* **TASK OBJECTIVE**: Nothing other than the lines from the one containing "Task: Turn on the Border toggle" through the close of the entries below should be printed, each exactly.

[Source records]

┄┄┄┄┄┄┄┄┄┄┄┄┄┄┄┄┄┄┄┄

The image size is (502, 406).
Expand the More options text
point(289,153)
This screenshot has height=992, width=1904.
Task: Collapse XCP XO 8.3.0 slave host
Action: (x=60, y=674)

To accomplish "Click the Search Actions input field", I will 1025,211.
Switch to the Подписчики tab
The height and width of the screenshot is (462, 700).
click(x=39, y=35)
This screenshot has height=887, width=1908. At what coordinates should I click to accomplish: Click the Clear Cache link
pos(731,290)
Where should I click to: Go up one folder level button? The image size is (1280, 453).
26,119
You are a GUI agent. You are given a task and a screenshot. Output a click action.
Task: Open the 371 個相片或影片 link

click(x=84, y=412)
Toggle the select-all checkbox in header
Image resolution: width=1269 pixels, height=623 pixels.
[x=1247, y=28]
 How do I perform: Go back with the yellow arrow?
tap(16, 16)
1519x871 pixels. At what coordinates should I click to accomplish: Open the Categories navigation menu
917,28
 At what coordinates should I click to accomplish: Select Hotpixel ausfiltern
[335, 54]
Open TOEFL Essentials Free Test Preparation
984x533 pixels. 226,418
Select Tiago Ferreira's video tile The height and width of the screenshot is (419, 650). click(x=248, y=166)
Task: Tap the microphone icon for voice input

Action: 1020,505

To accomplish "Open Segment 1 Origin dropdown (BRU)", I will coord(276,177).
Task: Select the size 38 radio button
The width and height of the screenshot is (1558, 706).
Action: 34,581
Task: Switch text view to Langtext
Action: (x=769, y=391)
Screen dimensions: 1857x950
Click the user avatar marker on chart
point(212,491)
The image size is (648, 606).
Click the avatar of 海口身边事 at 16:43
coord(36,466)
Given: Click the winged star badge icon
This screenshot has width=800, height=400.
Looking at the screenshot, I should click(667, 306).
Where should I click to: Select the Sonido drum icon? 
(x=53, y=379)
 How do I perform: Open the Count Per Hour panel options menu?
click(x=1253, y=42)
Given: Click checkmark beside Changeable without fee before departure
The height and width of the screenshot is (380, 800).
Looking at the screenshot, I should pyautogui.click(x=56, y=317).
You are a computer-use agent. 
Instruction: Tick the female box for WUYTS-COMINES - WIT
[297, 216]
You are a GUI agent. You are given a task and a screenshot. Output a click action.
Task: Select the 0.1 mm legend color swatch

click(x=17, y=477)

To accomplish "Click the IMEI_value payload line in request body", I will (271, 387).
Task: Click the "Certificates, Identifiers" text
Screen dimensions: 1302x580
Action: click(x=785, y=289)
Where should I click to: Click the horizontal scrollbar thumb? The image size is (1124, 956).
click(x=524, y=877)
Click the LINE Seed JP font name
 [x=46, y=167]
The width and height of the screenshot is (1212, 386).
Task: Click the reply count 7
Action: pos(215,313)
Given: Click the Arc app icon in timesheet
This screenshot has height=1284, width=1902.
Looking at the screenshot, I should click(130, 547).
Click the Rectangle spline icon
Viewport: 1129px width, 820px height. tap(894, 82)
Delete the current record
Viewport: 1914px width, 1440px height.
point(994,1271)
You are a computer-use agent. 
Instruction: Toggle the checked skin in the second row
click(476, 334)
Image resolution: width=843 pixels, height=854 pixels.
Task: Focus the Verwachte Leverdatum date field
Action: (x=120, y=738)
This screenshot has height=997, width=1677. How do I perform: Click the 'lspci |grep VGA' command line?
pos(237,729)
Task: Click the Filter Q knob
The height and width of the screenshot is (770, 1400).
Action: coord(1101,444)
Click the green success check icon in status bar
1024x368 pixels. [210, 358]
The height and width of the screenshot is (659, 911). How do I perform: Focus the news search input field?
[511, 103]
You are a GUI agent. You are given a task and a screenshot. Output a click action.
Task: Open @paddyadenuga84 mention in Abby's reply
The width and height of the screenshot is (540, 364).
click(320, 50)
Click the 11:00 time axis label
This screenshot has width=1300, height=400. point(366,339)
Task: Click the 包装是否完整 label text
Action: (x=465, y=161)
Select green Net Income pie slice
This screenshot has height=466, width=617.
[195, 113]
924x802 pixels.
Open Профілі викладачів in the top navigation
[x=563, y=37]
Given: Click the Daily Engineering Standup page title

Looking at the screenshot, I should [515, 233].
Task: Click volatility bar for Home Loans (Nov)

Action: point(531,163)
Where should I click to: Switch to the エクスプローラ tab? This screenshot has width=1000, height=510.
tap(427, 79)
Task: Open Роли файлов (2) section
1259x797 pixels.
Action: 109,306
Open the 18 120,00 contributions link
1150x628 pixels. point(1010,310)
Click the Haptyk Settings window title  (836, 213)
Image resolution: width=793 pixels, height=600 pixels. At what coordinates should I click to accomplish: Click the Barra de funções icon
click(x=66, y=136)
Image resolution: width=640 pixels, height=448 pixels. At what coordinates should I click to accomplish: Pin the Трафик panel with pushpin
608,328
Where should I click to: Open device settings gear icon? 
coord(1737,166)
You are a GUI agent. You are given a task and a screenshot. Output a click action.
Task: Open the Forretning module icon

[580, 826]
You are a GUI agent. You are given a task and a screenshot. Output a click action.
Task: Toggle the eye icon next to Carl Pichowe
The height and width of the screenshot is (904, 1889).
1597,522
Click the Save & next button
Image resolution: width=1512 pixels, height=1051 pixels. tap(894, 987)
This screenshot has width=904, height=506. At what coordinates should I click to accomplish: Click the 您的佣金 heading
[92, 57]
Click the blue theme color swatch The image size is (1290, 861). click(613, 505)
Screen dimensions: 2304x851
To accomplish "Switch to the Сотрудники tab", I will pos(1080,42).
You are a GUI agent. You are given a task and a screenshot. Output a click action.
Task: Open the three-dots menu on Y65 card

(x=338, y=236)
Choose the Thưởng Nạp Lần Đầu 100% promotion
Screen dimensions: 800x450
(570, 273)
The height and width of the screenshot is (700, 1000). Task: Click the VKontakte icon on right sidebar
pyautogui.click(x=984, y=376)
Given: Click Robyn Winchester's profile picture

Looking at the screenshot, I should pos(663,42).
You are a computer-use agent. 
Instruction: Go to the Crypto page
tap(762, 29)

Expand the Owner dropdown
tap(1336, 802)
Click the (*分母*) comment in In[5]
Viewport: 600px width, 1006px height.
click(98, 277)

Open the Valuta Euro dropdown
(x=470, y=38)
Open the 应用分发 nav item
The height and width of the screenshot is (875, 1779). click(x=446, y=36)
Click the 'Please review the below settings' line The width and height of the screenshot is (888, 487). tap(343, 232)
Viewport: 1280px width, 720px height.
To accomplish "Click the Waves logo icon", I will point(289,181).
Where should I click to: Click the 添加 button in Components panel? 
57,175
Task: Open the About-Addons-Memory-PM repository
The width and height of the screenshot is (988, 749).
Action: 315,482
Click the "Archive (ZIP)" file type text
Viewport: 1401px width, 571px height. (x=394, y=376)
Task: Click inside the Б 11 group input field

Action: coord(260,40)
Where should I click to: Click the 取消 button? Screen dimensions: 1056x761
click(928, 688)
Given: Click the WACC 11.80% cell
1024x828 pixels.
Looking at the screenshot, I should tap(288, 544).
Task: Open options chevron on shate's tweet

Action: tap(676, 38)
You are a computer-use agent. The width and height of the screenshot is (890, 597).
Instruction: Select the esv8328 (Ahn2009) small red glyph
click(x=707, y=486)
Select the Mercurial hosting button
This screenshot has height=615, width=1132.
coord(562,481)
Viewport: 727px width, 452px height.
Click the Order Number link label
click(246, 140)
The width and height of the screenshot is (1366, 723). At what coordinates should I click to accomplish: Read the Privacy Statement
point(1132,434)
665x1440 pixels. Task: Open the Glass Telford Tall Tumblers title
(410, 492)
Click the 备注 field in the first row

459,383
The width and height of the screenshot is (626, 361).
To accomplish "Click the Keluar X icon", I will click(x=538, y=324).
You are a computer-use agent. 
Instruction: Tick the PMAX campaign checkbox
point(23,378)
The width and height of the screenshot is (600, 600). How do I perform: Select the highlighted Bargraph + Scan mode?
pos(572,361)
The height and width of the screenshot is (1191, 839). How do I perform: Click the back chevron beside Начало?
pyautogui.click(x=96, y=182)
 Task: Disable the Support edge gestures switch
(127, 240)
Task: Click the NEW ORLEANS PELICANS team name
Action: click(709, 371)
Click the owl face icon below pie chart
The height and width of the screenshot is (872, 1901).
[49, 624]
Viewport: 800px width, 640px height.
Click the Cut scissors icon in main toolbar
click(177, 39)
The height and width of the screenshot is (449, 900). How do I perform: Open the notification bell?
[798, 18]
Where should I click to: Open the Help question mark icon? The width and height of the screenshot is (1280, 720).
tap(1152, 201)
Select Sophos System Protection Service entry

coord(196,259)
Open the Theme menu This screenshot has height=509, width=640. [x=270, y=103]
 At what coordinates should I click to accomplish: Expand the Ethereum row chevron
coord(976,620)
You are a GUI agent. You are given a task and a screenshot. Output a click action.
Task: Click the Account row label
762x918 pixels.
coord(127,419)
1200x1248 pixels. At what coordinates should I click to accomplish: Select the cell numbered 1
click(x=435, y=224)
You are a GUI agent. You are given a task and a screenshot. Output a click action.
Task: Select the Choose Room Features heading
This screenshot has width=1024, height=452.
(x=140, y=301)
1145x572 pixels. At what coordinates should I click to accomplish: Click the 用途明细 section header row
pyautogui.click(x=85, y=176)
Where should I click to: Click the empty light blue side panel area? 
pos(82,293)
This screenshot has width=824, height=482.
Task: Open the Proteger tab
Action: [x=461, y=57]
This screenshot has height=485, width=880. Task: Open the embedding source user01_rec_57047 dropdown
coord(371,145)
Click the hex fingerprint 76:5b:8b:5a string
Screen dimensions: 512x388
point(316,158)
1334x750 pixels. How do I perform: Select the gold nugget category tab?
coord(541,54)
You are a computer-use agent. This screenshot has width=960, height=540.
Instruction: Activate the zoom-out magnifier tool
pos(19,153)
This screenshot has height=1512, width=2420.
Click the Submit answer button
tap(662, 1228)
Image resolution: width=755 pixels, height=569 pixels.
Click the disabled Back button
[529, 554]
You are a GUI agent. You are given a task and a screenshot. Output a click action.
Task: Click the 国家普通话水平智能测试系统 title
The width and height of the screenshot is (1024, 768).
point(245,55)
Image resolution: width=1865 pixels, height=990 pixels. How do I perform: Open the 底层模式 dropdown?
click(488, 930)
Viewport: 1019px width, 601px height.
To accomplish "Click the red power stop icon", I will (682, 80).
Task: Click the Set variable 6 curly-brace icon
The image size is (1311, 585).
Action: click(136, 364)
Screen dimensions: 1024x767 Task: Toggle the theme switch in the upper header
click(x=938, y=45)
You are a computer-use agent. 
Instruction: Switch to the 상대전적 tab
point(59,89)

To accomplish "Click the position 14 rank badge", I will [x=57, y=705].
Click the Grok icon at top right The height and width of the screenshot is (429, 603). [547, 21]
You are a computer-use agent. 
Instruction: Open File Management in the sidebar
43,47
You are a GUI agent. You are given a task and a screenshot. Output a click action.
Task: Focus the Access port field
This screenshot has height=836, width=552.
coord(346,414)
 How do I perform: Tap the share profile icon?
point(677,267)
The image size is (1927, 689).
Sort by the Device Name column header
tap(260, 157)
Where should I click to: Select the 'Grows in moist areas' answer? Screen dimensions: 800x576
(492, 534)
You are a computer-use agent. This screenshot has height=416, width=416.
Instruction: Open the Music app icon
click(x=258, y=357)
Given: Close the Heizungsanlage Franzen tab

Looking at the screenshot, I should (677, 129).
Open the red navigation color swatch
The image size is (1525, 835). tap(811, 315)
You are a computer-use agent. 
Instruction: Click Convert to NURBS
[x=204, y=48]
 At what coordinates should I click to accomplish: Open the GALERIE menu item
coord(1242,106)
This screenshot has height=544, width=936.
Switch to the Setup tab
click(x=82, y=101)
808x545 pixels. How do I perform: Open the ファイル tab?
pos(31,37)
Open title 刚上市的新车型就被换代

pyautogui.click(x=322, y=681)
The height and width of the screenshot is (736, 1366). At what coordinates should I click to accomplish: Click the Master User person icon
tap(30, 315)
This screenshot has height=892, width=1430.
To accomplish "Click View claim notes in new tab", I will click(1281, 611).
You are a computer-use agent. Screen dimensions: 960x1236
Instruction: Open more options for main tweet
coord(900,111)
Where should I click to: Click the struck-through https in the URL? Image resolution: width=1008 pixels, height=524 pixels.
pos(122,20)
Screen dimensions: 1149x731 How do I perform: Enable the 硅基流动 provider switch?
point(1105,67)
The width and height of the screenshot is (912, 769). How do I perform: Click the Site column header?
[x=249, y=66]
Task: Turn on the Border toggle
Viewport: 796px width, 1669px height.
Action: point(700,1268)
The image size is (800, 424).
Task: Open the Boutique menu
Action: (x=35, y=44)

┄┄┄┄┄┄┄┄┄┄┄┄┄┄┄┄┄┄┄┄

* **EXPECTED ANSWER**:
Task: Turn on the Border toggle
Viewport: 796px width, 1669px height.
Action: point(700,1268)
The image size is (800, 424).
Task: Open the Boutique menu
Action: (x=35, y=44)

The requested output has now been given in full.